Washington Post writers Dan Balz and Chris Cillizza asserted that the results of primary elections held in Oregon and Pennsylvania, which saw several Pennsylvania Republican state legislators ousted, "were the latest signals of brewing unrest that could threaten incumbents of both parties in the November elections." However, of the results reported in the article, the only one involving a Democrat was the primary victory of incumbent Oregon state Gov. Ted Kulongoski.
Following President Bush's announcement of his proposal to deploy as many as 6,000 National Guard troops to the Mexican border, Homeland Security Secretary Michael Chertoff defended the administration's plan to bolster border protection in numerous media appearances and interviews. But in their coverage, media generally failed to mention that in December 2005, Chertoff characterized the deployment of the National Guard for border protection as "a horribly overexpensive and very difficult way to manage this problem."
A Washington Post editorial claimed that President Bush "responded weakly" when the House of Representatives passed its "draconian" immigration reform bill in December 2005, potentially costing him the "political strength now to resist it." The editorial suggested that Bush did not stand up to the House over the bill, which would institute criminal penalties for aiding illegal immigrants and mandate the construction of a fence along much of the Mexican border. But far from refusing to denounce the House's "draconian" bill, Bush in fact "applaud[ed] the House for passing a strong immigration bill."

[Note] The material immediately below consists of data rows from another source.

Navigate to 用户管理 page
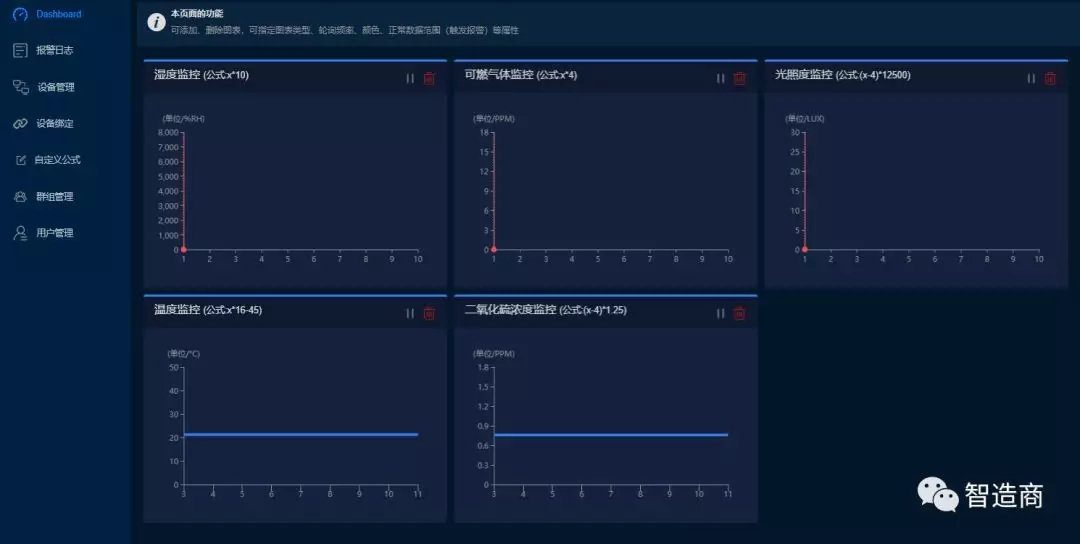55,233
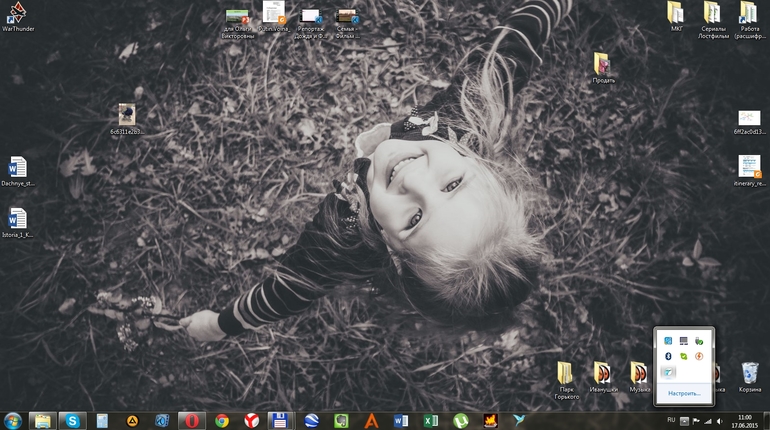
Task: Open Google Chrome in the taskbar
Action: (222, 421)
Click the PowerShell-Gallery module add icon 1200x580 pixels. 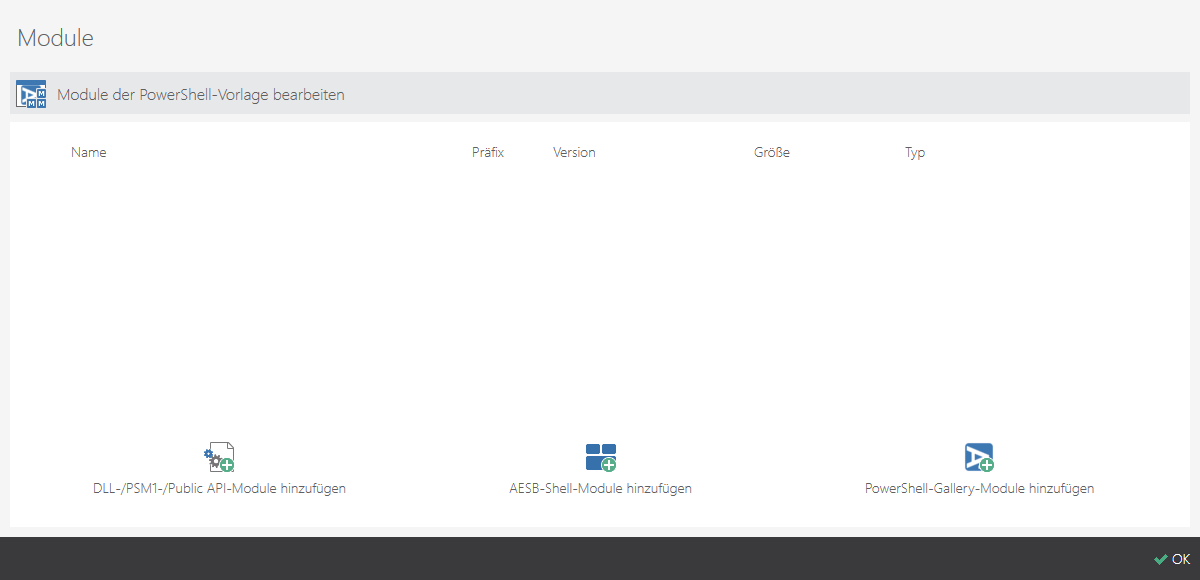pos(979,457)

A Washington Post/ABC News poll on the National Security Agency program to collect phone call records of tens of millions of United States residents found that 63 percent of respondents found the program acceptable. The poll question claimed that the NSA is not "listening to or recording the conversations" captured by the data collection program, but a Post article reported that the program is related to NSA's warrantless domestic eavesdropping program.
In reporting and editorializing on the Senate Judiciary Committee's May 9 hearings to consider President Bush's nomination of White House staff secretary Brett Kavanaugh for a seat on the U.S. Court of Appeals for the D.C. Circuit, The Washington Post and The Washington Times each offered incomplete, inaccurate, and misleading portrayals of Kavanaugh's nomination and of Kavanaugh himself.

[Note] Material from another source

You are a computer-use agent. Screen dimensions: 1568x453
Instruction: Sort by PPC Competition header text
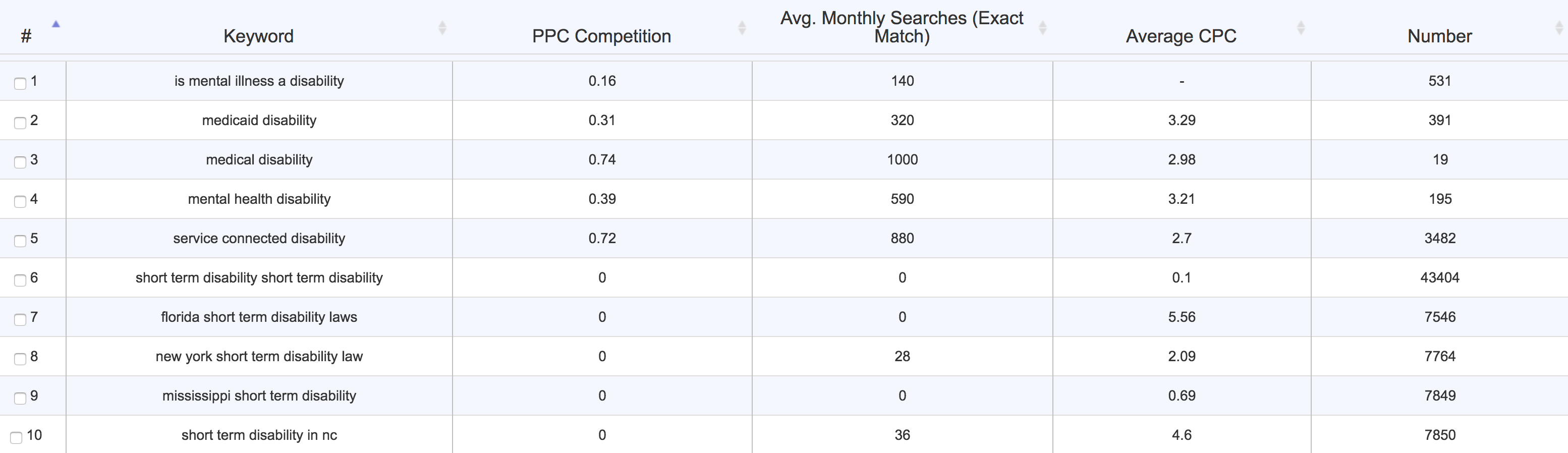(x=601, y=36)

A Washington Post article on the ethics-reform bill passed by the House of Representatives buried a crucial fact: The bill had provoked widespread criticism from Democrats and government watchdog groups. In addition, the article noted that eight Democrats crossed party lines and voted for the bill, but did not similarly note that more than twice as many Republicans crossed party lines to vote against it. Other major print outlets similarly omitted crucial context regarding the House bill.
In a column titled "So Not Funny," Washington Post columnist Richard Cohen declared that comedian Stephen Colbert's scathing routine at the White House Correspondents Association dinner was "rude" and "insulting," and added that Colbert was "a bully." However, Cohen offered no criticism of Bush when, in a pre-taped skit at the 60th annual dinner of the Radio and Television Correspondents Association (RTCA) in 2004, he made light of the failure to find weapons of mass destruction in Iraq.
Washington Post staff writers Jim VandeHei and Michael A. Fletcher quoted several White House aides who characterized the appointment of Tony Snow as press secretary as "proof that he [Bush] is open to dissenting opinions," recognition on the part of the president that "he needs to do a better job communicating," and an effort to "wipe the slate clean." But despite the chorus of criticism from Democrats and others in response to Bush's choice, VandeHei and Fletcher presented no contrasting opinions.